Show that the derivative of tan 3x = 3Sec^2 3x

[ugu]

QUESTION




Solution : i will appreciate correction when necessary

 

[blamocur]

I don't understand the first symbol in the 3rd line, and the way I read the 4th line is [imath]\Rightarrow \frac{dy}{d\mathbf{x}} = \sec^2u \;\;\; \frac{d\mathbf y}{dx}=3[/imath], which would have two typos. But otherwise it looks good to me.

 

[ugu]

I don't understand the first symbol in the 3rd line, and the way I read the 4th line is [imath]\Rightarrow \frac{dy}{d\mathbf{x}} = \sec^2u \;\;\; \frac{d\mathbf y}{dx}=3[/imath], which would have two typos. But otherwise it looks good to me.

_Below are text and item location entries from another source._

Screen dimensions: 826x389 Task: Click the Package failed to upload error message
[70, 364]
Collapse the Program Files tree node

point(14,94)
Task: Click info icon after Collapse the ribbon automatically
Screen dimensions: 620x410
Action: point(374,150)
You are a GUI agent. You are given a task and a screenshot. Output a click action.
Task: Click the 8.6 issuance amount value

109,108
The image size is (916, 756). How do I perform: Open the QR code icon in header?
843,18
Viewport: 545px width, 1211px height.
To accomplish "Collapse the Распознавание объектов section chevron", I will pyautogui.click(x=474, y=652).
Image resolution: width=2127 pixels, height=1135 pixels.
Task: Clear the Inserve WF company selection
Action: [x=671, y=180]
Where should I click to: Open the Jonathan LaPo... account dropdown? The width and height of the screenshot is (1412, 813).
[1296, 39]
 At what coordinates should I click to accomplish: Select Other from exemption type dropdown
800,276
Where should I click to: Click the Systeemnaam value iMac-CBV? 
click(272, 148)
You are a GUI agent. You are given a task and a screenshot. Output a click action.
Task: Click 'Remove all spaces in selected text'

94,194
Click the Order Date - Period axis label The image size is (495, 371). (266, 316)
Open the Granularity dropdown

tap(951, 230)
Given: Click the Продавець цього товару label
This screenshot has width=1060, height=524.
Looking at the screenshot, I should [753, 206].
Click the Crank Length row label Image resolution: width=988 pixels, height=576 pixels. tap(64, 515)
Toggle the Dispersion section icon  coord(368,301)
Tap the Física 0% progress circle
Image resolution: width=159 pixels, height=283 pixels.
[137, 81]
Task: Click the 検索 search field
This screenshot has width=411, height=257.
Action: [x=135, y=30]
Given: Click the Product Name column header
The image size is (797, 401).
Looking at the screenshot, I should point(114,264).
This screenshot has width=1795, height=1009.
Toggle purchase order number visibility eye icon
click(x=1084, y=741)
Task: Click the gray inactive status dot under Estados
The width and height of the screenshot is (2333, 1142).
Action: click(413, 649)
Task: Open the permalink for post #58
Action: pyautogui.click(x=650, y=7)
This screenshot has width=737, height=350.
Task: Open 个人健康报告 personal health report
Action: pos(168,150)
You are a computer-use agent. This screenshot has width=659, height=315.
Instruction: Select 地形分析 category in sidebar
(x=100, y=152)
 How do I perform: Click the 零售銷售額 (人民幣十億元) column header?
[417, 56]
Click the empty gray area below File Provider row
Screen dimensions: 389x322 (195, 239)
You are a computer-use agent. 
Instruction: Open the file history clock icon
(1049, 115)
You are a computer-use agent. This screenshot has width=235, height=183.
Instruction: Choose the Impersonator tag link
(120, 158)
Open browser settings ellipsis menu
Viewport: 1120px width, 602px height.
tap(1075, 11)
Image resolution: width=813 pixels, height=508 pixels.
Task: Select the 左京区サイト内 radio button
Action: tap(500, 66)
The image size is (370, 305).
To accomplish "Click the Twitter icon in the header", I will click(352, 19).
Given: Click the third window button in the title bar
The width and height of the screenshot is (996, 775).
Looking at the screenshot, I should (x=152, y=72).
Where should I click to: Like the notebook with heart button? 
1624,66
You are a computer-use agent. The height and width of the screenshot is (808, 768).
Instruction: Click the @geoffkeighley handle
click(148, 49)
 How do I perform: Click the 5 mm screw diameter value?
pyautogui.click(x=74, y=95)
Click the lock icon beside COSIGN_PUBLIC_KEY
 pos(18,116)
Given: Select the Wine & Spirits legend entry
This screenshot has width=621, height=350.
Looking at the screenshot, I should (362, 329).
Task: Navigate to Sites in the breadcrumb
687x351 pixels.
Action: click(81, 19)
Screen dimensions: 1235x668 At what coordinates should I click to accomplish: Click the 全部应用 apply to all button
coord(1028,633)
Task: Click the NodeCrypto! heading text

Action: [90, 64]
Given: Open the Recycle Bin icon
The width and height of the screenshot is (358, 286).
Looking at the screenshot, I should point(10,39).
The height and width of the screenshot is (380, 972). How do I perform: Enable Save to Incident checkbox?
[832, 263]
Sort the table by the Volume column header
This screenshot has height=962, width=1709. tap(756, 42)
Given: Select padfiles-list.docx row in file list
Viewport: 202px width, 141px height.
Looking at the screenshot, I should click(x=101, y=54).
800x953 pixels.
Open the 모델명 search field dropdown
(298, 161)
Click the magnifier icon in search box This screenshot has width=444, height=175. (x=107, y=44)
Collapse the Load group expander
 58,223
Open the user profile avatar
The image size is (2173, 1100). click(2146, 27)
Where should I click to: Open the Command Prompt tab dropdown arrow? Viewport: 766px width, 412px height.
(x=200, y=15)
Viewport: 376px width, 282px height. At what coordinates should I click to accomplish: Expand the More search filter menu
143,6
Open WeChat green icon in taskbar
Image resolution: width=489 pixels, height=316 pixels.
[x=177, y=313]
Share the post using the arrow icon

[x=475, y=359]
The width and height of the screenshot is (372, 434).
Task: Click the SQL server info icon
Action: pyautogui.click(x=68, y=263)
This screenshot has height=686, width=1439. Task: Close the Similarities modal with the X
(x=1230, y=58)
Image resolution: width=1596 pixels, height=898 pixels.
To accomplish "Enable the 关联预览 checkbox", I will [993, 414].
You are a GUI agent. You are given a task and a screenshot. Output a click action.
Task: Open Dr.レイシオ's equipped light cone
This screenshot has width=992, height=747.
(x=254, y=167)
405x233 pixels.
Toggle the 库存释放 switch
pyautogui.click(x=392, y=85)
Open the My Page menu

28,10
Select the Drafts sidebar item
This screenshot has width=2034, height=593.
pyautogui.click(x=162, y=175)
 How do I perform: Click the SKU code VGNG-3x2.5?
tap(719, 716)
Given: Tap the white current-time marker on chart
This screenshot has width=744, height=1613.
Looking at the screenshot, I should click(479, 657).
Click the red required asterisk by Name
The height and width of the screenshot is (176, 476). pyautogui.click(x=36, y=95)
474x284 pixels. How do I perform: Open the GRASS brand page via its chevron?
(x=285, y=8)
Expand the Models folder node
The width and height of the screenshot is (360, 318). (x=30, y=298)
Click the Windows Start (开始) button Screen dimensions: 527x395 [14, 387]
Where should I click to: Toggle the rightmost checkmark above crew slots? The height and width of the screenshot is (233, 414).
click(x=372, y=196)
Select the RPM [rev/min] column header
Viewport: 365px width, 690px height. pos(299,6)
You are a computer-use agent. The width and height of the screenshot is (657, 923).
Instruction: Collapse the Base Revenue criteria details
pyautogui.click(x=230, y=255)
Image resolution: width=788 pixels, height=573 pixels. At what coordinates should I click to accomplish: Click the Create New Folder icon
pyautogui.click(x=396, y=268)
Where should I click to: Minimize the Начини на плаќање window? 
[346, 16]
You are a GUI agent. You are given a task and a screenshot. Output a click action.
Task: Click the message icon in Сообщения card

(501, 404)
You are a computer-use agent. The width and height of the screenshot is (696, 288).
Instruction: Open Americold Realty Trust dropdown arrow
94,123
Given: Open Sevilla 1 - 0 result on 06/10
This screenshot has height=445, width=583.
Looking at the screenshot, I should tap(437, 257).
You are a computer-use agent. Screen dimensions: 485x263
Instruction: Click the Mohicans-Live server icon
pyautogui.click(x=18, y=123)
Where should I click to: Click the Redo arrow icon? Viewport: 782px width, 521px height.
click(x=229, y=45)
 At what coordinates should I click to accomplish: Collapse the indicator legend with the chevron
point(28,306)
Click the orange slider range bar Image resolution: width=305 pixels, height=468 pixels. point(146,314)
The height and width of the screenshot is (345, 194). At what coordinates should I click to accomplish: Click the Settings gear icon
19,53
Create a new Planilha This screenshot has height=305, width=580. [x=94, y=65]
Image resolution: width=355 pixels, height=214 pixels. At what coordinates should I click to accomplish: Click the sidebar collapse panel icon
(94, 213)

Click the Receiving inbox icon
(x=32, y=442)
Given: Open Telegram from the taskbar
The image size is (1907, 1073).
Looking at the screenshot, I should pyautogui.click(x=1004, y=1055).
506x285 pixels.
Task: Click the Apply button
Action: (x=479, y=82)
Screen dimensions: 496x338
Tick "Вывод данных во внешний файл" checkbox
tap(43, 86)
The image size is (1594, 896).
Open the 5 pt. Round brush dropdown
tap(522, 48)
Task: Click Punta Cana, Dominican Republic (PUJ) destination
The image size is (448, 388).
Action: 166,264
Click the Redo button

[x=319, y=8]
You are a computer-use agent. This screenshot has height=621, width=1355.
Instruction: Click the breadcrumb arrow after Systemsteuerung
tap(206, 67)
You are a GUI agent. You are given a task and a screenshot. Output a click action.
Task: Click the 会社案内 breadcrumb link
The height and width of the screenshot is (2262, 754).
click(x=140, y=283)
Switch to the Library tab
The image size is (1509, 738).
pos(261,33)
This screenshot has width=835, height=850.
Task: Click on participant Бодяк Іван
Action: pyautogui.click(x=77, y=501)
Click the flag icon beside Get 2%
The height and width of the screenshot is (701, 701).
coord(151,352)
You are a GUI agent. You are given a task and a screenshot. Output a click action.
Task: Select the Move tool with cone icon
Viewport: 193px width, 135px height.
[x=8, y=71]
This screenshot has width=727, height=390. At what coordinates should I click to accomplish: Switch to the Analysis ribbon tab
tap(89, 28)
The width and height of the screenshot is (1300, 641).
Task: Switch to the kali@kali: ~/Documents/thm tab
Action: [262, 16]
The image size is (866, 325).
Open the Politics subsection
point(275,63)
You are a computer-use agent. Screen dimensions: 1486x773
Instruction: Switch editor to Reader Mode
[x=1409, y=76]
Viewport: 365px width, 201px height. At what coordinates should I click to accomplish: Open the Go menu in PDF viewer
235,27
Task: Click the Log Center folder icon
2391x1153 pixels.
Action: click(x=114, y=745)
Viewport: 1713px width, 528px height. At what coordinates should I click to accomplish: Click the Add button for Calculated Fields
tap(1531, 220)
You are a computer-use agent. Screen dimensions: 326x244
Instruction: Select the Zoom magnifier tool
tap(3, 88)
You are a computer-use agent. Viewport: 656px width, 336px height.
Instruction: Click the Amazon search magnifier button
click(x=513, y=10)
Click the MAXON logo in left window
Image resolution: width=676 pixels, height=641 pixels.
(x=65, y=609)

it is let y =. and yes, what you stated is what was written

 

[blamocur]

it is let y =. and yes, what you stated is what was written

Then the 3rd line contains two mistakes.

 

[ugu]

Then the 3rd line contains two mistakes.

i need them fixed; as i am no too good with at all

 

[blamocur]

i need them fixed; as i am no too good with at all

If you are not too good with the subject we can help you to get better, instead of simply correcting your mistakes. For starters: why do you think that [imath]\frac{dy}{dx} = \sec^2 u[/imath]?

 

[ugu]

the truth is i do not know, i was just trying to follow some example to solve this. I am not yet getting along with this cause of differential and integral calculus as well as Trigonometry and Coordinate geometry.

 

[blamocur]

You have the chain rule spelled out in the second line, but it seems to have a typo too. The correct one is [imath]\frac{dy}{dx}=\frac{dy}{du} \frac{d\mathbf u}{dx}[/imath]. But your 3rd line is somewhat sloppy -- can you tell me what you mean there?